For the purposes of this study, therefore, we elected to use a cut-off of 10 IU/ml to define immunity, and to avoid possible exaggeration of the results only those sample where both tests were <10 IU/ml were recorded. Where both test results were <4·0 IU/ml individuals were recorded as seronegative. Data was analysed by calculating the percentage of pregnant women screened in this area who presented with rubella IgG antibody level of <10 IU/ml and <4·0 IU/ml for each year of the study (2005–2009), as well as for first and second (or subsequent) pregnancies. Trend analysis was conducted using the Statcalc component of Epi Info v. 6.0 (CDC, USA), and involved χ2 calculations for linear trend to see if a significant trend existed for increasing rubella antibodies across the five study years [Reference Bland19, Reference Campbell20] for all, first and second (or subsequent) pregnancies. In cases where no gravida was stated, data were included in the overall susceptibility calculations, but were omitted from first or subsequent pregnancy data.

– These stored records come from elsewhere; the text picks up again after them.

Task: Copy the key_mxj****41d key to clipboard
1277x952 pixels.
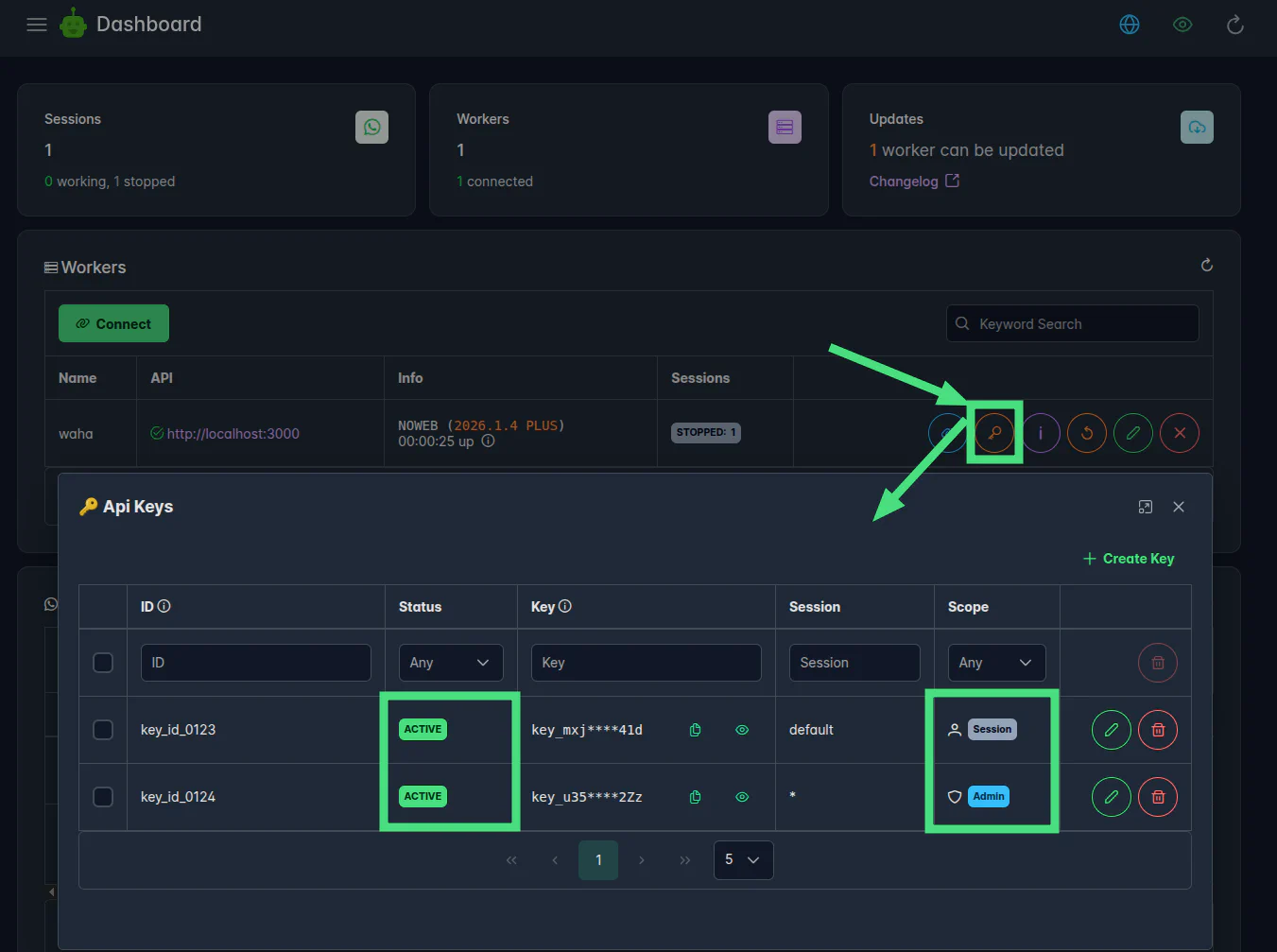Action: pyautogui.click(x=696, y=730)
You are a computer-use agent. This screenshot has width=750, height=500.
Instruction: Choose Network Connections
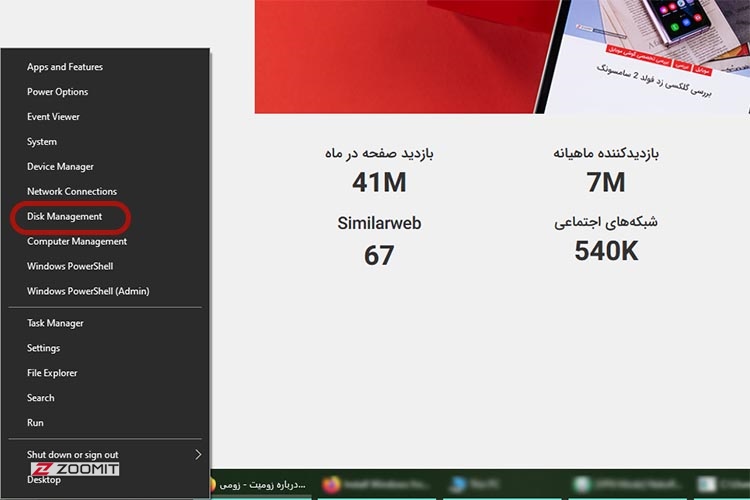(72, 191)
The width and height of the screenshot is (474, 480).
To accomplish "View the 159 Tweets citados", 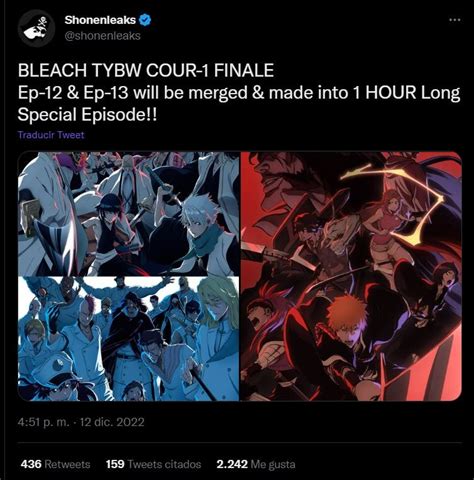I will 153,464.
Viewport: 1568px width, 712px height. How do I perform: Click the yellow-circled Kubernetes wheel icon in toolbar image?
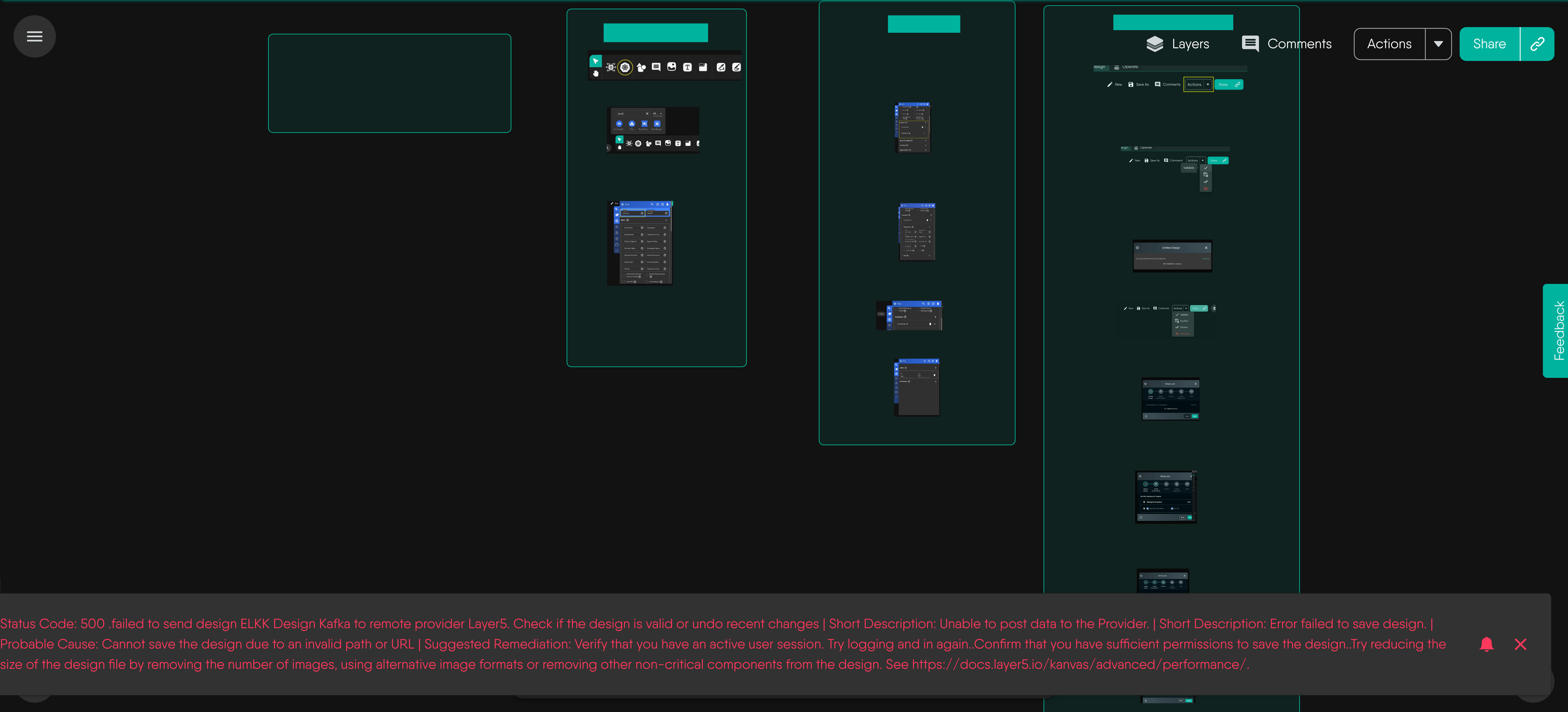625,67
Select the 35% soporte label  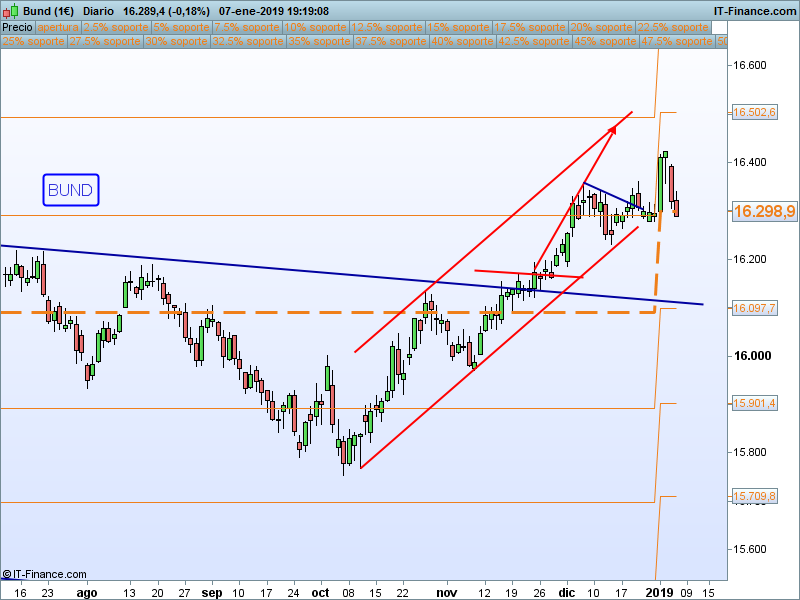click(x=319, y=42)
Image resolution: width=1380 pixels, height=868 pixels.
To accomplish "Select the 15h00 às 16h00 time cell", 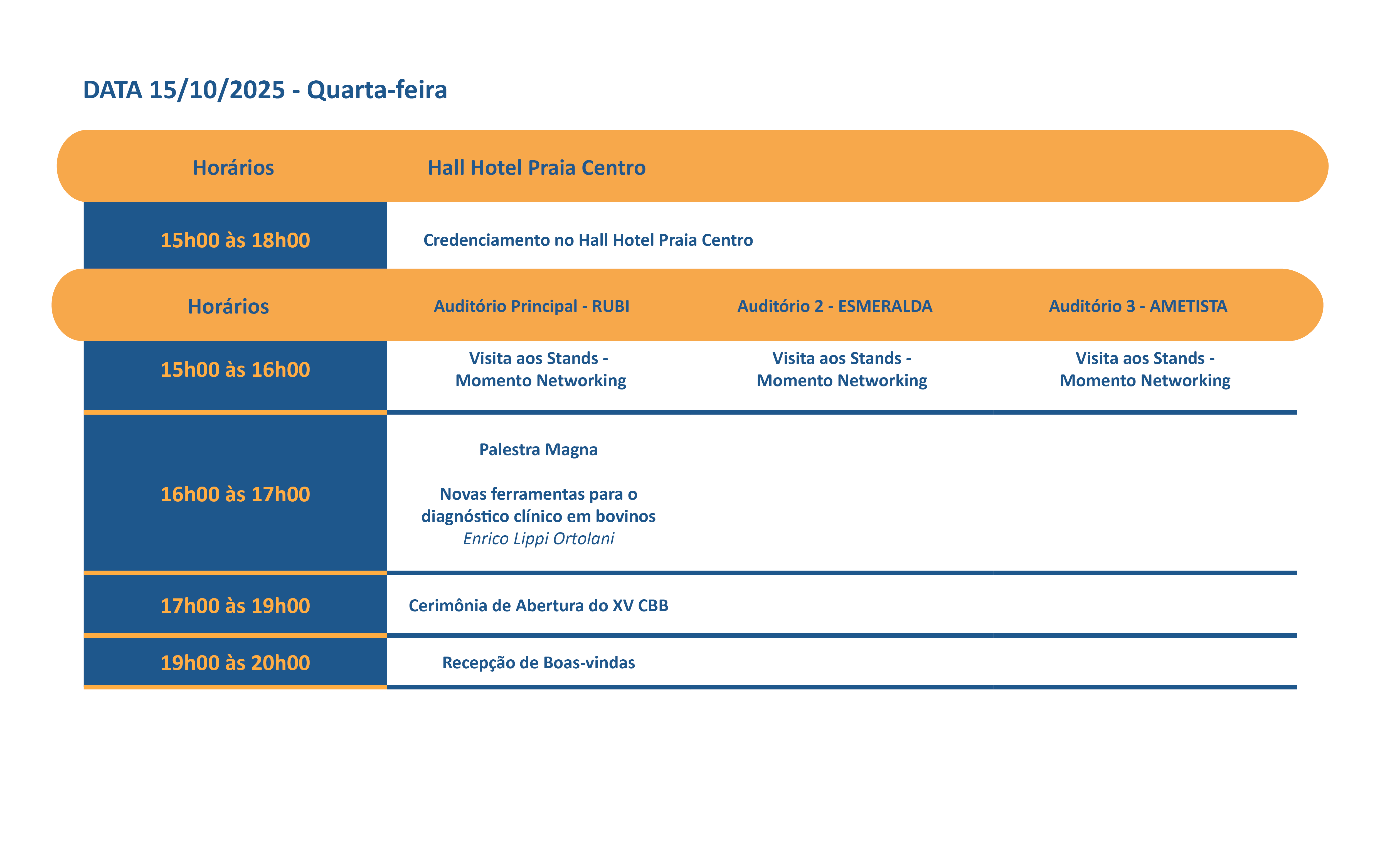I will coord(235,369).
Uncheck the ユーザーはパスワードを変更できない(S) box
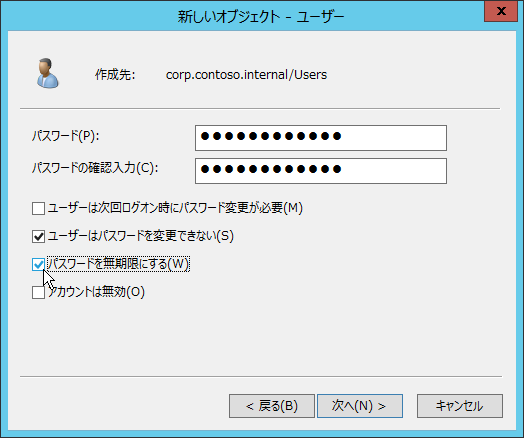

A separate analysis was undertaken for those born before 1983, and those born between 1987 and 1992. Figures were also extracted for those receiving the offer of differing immunization programmes; those born before 1983 were offered rubella vaccine pre-puberty, those born between 1987 and 1992 were offered one-dose MMR vaccine, an MR vaccine in 1994 and a second MMR in the catch-up programme of 2005, and those born after 1992 had the standard MMR programme [Reference Tookey and Peckham7, Reference Tookey8].

RESULTS

Of 11 987 pregnancies screened, 4026 (33·6%) were first pregnancy and 7254 (60·5%) second or subsequent pregnancy. In 706 (5·9%) cases no gravida was stated. The results are shown in Table 1. The results in Table 1 show a non-statistically significant trend for a decrease in those with those with rubella antibody levels of <4·0 IU/ml (defined as seronegative) for this period from 29/2312 (1·3%) in 2005 to 21/2447 (0·9%) in 2009 (χ2 for linear trend=0·279, P=0·56). In contrast there is a significant increase in those with rubella antibody levels <10 IU/ml for this period from 88/2312 (3·8%) in 2005 to 124/2447 (5·1%) in 2009 (χ2 for linear trend=10·27, P=0·001).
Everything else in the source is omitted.